India’s Reliance misses profit view as oil-to-chemicals business drags

By Sethuraman N R

BENGALURU (Reuters) -Reliance Industries, India’s most valuable company, reported a wider-than-expected drop in first-quarter profit on Friday, as its flagship oil-to-chemicals (O2C) business was hurt by weak demand and a steep fall in refining margins.

Reliance’s O2C business is still its main growth engine that powers both profit and revenue, despite the company’s aggressive expansion into retail, telecom and green energy.

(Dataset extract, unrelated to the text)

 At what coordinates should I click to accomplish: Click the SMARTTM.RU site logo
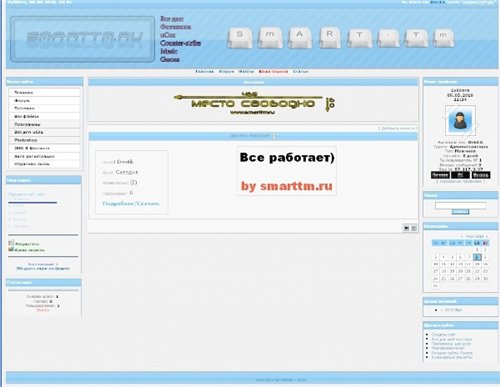tap(83, 39)
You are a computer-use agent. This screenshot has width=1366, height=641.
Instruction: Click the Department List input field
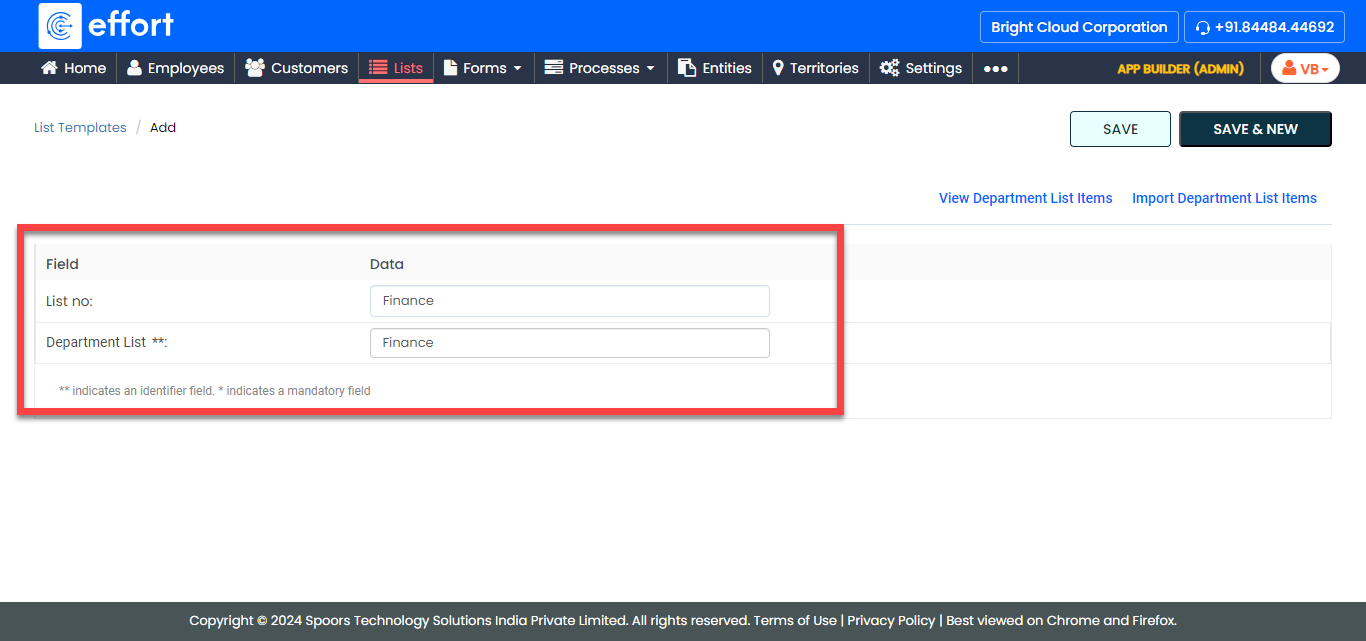point(569,343)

“(O2C) demand was impacted by destocking on recessionary fears and high interest rates, as well as slower than expected ramp-up in China markets,” Reliance said in a statement.

The O2C business, which grew at a robust clip post the pandemic on higher demand for fuels, has now seen refining margins fall from record levels hit last year.

The profit on refining a barrel of crude oil in Asia plunged about 41% to $3.44 a barrel in the April-June period, according to Refinitiv data.

Fuel margins have fallen about 60-70% from last year’s highs, Chief Financial Officer V. Srikanth said in a post-earnings presentation.

Reliance stopped providing updates on gross refining margins a few quarters ago.

The billionaire Mukesh Ambani-led conglomerate said consolidated profit fell to 160.11 billion rupees ($1.95 billion) in the quarter ended June 30 from 179.55 billion rupees a year earlier.

Analysts expected the company to report a profit of 168.42 billion rupees, according to Refinitiv data.

Revenue from operations fell 5.4% to 2.11 trillion rupees, primarily driven by a 17.7% drop in sales at the oil-to-chemicals segment, which took a hit from weak crude prices and lower price realisation of downstream products.

Reliance said earnings before interest, taxes, depreciation, and amortization, a key profit metric, for the retail division rose 33.9% during the quarter.

Telecom unit Reliance Jio reported its slowest profit and revenue growth in six quarters on Friday, hit by higher expenses and a lack of recent tariff hikes.

Investors are now focused on the annual general meeting of the company for details on the listing of Jio Financial Services (JFS), a demerged entity from Reliance, which is valued at about $20 billion.

JFS is seen as the conglomerate’s expansion into the lucrative financial services sector.